Set problem — Update the listing by changing every "GUI agent" to "screen assistant" and leaving the rest untouched.

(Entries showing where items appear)
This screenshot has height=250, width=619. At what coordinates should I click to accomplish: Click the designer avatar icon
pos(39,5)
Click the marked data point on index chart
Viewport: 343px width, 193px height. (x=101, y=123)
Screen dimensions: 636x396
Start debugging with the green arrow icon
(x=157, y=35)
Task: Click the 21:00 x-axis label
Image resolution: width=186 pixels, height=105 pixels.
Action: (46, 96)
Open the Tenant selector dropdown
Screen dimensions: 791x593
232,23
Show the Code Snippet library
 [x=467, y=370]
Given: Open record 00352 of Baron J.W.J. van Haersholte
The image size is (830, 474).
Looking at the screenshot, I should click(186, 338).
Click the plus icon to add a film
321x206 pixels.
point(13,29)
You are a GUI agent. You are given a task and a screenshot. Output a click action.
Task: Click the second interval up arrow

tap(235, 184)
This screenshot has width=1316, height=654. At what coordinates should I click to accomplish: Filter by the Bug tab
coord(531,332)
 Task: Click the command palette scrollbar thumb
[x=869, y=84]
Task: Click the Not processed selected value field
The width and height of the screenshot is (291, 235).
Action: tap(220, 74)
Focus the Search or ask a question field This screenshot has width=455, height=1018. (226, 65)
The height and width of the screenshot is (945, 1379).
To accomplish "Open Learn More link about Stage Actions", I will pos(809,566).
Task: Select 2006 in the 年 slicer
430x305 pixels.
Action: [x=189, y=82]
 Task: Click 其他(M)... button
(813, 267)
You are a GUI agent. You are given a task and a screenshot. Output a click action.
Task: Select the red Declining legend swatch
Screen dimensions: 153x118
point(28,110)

Full solution —
This screenshot has height=250, width=619. At what coordinates should I click to accomplish: Click the designer avatar icon
pos(39,5)
Click the marked data point on index chart
Viewport: 343px width, 193px height. (x=101, y=123)
Screen dimensions: 636x396
Start debugging with the green arrow icon
(x=157, y=35)
Task: Click the 21:00 x-axis label
Image resolution: width=186 pixels, height=105 pixels.
Action: (46, 96)
Open the Tenant selector dropdown
Screen dimensions: 791x593
232,23
Show the Code Snippet library
 [x=467, y=370]
Given: Open record 00352 of Baron J.W.J. van Haersholte
The image size is (830, 474).
Looking at the screenshot, I should click(186, 338).
Click the plus icon to add a film
321x206 pixels.
point(13,29)
You are a screen assistant. You are given a task and a screenshot. Output a click action.
Task: Click the second interval up arrow

tap(235, 184)
This screenshot has width=1316, height=654. At what coordinates should I click to accomplish: Filter by the Bug tab
coord(531,332)
 Task: Click the command palette scrollbar thumb
[x=869, y=84]
Task: Click the Not processed selected value field
The width and height of the screenshot is (291, 235).
Action: tap(220, 74)
Focus the Search or ask a question field This screenshot has width=455, height=1018. (226, 65)
The height and width of the screenshot is (945, 1379).
To accomplish "Open Learn More link about Stage Actions", I will pos(809,566).
Task: Select 2006 in the 年 slicer
430x305 pixels.
Action: [x=189, y=82]
 Task: Click 其他(M)... button
(813, 267)
You are a screen assistant. You are given a task and a screenshot. Output a click action.
Task: Select the red Declining legend swatch
Screen dimensions: 153x118
point(28,110)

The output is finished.